Análisis de Celebración

Pablo Neruda murió en 1973. Tenía 69 años. 2000 es el título del segundo libro que se publica tras la muerte del poeta. A este le seguirían, por supuesto, decenas de poemarios, antologías, y todo tipo de ensayos. De hecho, en 1974, año de salida de 2000, contabilizamos hasta 6 libros diferentes, incluyendo la célebre autobiografía Confieso que he vivido. Y el poema que nos ocupa, “Celebración”, es otra manera de decir lo mismo. Neruda confiesa que ha vivido, confiesa que ha soñado…

De sueños, tiempo, herencia y fraternidad trata este poema. ¿Qué quiere celebrar Neruda? El poeta chileno festeja que aun hay esperanza, que a pesar del paso del tiempo, a pesar de que el ayer ya no es hoy, el hoy es mañana. Soñamos con un mundo mejor. Otro mundo es posible… Y todo eso. A pesar de que este poema tiene varias décadas, su mensaje es de rabioso actualidad.
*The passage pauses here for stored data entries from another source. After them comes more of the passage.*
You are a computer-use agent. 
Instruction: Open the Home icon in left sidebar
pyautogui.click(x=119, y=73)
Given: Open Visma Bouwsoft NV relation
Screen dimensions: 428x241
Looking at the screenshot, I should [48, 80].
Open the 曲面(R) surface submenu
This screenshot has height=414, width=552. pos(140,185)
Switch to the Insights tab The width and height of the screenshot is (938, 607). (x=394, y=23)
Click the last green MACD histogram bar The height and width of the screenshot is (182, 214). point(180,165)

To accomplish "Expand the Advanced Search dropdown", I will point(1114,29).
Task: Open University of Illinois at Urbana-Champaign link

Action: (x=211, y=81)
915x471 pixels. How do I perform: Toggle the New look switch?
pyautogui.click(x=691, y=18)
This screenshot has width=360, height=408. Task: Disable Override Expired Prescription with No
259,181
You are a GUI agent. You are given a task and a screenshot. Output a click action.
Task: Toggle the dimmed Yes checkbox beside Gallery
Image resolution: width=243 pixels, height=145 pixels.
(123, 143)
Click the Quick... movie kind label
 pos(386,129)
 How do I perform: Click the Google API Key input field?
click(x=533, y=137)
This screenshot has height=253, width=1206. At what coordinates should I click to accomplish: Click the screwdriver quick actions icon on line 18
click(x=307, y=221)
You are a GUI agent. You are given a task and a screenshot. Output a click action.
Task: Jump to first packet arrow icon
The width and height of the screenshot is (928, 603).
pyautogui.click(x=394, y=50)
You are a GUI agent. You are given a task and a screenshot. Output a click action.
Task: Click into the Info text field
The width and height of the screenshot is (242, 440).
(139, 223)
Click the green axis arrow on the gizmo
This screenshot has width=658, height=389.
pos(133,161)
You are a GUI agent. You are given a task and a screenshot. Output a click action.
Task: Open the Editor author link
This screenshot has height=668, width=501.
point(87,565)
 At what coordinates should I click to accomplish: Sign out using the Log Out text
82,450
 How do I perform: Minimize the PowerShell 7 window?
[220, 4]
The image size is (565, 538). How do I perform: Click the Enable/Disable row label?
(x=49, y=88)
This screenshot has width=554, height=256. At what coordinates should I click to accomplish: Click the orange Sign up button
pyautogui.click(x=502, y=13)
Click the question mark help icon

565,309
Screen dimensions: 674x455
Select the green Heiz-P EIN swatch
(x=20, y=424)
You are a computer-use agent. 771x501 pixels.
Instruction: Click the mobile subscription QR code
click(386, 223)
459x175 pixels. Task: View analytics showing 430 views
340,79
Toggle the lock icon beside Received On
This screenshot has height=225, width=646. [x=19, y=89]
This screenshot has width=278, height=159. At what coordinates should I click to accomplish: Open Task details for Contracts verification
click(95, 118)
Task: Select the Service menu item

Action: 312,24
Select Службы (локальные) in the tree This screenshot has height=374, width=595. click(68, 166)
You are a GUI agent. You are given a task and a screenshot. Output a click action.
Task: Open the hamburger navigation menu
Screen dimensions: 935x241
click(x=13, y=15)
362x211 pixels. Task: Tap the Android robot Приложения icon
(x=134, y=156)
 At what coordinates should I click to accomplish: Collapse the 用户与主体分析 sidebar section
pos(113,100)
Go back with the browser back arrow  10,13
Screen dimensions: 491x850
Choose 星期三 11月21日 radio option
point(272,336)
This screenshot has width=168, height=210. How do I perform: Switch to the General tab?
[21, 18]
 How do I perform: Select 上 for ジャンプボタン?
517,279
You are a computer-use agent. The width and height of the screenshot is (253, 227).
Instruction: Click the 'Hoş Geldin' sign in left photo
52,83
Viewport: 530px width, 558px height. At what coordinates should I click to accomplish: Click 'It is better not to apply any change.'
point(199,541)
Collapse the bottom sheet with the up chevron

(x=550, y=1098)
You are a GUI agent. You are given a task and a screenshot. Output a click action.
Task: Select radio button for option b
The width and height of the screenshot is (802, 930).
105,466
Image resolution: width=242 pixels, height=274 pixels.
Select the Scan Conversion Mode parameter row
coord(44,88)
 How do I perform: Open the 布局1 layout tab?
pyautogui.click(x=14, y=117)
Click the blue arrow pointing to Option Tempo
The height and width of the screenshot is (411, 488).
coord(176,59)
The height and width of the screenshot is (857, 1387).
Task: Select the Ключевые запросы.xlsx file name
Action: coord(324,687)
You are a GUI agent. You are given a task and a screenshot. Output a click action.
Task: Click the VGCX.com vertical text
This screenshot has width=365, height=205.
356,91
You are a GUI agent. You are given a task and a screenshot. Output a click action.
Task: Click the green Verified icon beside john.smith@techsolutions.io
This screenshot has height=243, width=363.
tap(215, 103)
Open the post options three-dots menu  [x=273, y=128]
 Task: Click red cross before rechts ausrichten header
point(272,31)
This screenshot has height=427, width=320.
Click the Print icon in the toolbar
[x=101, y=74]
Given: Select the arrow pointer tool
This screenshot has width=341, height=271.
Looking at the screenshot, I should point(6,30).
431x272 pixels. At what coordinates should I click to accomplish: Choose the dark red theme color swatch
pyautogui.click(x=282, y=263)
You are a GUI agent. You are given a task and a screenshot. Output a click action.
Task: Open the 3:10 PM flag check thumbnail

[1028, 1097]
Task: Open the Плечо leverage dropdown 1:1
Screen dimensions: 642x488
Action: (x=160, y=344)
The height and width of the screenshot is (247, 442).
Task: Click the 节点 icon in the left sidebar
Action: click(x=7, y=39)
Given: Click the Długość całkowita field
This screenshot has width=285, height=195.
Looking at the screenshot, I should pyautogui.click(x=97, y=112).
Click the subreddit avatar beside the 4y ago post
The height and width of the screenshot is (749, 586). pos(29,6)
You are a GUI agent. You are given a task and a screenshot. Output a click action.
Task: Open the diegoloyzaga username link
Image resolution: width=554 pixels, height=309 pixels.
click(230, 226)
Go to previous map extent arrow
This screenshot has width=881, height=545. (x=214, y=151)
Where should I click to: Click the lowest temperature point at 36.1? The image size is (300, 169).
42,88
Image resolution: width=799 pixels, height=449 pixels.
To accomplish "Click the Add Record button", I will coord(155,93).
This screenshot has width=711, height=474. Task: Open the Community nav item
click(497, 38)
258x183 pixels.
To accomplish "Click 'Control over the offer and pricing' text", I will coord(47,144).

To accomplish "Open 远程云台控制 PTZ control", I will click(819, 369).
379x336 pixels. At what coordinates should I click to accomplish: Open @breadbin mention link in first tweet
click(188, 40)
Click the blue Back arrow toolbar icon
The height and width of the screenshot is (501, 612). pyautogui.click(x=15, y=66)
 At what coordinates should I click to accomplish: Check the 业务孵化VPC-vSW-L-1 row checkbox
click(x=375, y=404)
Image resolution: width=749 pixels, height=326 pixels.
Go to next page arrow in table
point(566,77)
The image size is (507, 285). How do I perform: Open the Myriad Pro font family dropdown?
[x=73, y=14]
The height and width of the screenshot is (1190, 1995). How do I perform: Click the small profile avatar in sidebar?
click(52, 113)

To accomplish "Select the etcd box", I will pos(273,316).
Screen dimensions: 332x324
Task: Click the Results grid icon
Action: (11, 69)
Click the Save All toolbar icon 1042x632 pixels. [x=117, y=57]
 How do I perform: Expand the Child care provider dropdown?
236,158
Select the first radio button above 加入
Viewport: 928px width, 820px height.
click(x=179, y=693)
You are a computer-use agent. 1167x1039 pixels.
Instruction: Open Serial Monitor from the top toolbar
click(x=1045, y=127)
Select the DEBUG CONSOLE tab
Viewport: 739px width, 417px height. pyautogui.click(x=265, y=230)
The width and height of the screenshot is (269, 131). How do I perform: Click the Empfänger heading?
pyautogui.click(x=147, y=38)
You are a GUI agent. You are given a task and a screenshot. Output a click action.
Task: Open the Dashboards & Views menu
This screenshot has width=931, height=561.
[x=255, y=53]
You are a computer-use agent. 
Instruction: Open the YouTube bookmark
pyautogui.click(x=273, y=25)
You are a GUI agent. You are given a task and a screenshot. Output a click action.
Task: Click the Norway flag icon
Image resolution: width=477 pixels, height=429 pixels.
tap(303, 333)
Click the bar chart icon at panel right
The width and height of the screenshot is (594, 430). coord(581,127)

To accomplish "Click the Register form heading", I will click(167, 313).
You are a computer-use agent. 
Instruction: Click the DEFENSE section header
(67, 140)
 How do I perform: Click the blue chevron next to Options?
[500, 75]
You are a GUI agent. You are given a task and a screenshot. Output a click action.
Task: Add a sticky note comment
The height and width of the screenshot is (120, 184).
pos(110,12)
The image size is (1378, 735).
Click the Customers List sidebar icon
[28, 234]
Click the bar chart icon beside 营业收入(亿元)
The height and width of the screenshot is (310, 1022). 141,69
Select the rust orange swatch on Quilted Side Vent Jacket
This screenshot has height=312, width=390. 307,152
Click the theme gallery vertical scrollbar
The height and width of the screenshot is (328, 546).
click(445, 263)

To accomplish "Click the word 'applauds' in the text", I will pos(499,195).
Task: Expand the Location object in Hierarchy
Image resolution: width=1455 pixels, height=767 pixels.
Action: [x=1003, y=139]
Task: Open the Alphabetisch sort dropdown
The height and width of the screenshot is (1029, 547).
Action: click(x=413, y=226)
Cualquiera lo podría leer en la plaza de su ciudad y a buen seguro que emocionaría a muchos oyentes.

El tiempo es uno de los temas más recurrentes en Neruda. “Celebración” vuelve a reflexionar sobre los segundos, los minutos y los años. No debe ser fácil (no lo es para nadie), comprobar el paso del tiempo. La vejez que se instala, la juventud que se va y la final que se acerca. Leyendo los versos de Neruda, no cabe duda de que todo ello ocupó un lugar preeminente en su galería de obsesiones. En la civilización occidental aun no hemos sido capaces de entender el tiempo de otra manera. Huimos y huimos, mirando de reojo el reloj. En este aspecto, la cultura oriental (tradicional) nos lleva siglos de ventaja…

Neruda trata en “Celebración” de vivir el futuro. Y lo hace poniéndose el traje de la utopía. Tal vez llegue ese momento en el que podamos sacar del baúl todas esas alegrías guardadas. En la cuarta estrofa, el poeta vuelve a definir el paso del tiempo, y más adelante, por fin, se concentra ese mañana que ha llegado. Como si de un amanecer para la humanidad se tratara, el poeta, con algunos versos geniales, nos sitúa en un futuro en el que la fraternidad sea posible. Un futuro en el que todos, mancos, mudos, agricultores y cosmonautas, puedan convivir en paz.

No cabe duda de que Neruda hacía referencias metafóricas a su tiempo presente, a la situación política y social de Chile y otros países de su entorno. Pero el trasfondo de “Celebración”, es la esperanza por el futuro. Al final, el poeta vuelve sobre sí mismo, y ofrece su herencia, que no es otra que sus versos, unos versos que, como en “Celebración”, latieron por un mundo mejor.